─── Text section

Newly former Senate Environment and Public Works Committee Chair Tom Carper (D-Del.) may be departing Congress, but he told The Hill he’ll “never retire” and plans to continue working on climate-related issues.
In an interview on the penultimate day of his more than two decades in the Senate, the 77-year-old said that he hopes to keep working to “make sure that our children and grandchildren are going to have a planet to grow up on.”
With the second Trump administration set to take over, he expressed concerns about the president-elect's anticipated efforts to roll back climate regulations.
He particularly called Trump’s plans to roll back electric vehicle standards “crazy” because vehicles make up a major share of the nation’s total planet-warming emissions.
But he also said he expects the administration to run into trouble if it tries to repeal some of the climate-friendly incentives passed under Biden because of jobs they created in Republican-held districts.
“Just as market forces helped save the Affordable Care Act and make it permanent, I think the same market forces will go a long way toward saving our efforts to address climate change,” he said.
Carper has been a senator since 2001, serving alongside then-Sen. Joe Biden (D-Del.) for several years, and before that was Delaware’s governor.
He has been head of the Senate’s Environment and Public Works Committee since 2017.
In that role, he took on the Trump administration’s deregulatory agenda. Under the Biden administration, Carper helped work on both the Inflation Reduction Act, which included massive investments in low-carbon energy sources, and the Bipartisan Infrastructure Law.
He was also one of several lawmakers who worked on recently collapsed efforts to pass legislation to speed up the buildout of the nation’s energy projects.
While they couldn’t reach a bipartisan agreement, Carper said “we laid the groundwork” for the next Congress. He similarly said he hopes that negotiations for legislation aimed at addressing toxic “forever chemicals” will eventually “bear fruit.”

──────
─── Record extracts

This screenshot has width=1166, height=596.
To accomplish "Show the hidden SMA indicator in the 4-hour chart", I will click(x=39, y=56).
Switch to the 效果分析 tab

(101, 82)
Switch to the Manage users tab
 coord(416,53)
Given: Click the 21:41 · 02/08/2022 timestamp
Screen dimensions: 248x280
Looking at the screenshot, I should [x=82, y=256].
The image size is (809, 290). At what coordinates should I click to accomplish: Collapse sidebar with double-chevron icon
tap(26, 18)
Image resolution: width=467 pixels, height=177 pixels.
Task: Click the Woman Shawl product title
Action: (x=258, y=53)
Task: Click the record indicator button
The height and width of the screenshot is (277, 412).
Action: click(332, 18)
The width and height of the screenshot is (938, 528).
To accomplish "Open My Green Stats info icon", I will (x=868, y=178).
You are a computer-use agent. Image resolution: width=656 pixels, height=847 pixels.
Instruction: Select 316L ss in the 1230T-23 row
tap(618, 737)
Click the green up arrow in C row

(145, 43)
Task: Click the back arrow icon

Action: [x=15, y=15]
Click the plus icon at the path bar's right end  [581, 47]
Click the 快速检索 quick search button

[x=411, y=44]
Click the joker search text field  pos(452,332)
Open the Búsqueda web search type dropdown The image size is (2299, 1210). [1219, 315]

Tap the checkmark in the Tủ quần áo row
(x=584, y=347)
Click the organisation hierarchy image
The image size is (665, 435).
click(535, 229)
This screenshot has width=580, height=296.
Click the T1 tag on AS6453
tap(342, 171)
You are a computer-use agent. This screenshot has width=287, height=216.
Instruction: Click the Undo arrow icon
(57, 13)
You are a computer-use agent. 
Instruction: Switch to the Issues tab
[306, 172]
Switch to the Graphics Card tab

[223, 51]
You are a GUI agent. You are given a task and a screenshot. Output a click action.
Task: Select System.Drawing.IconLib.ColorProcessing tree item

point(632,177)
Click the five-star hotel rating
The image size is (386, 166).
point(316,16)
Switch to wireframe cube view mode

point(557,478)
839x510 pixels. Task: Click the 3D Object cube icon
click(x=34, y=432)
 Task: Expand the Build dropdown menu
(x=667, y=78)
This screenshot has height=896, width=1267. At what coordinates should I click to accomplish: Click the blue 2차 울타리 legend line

──────

Brief |
In the article about Tom Carper, which two laws did he help work on under the Biden administration?

Result |
The Inflation Reduction Act and the Bipartisan Infrastructure Law.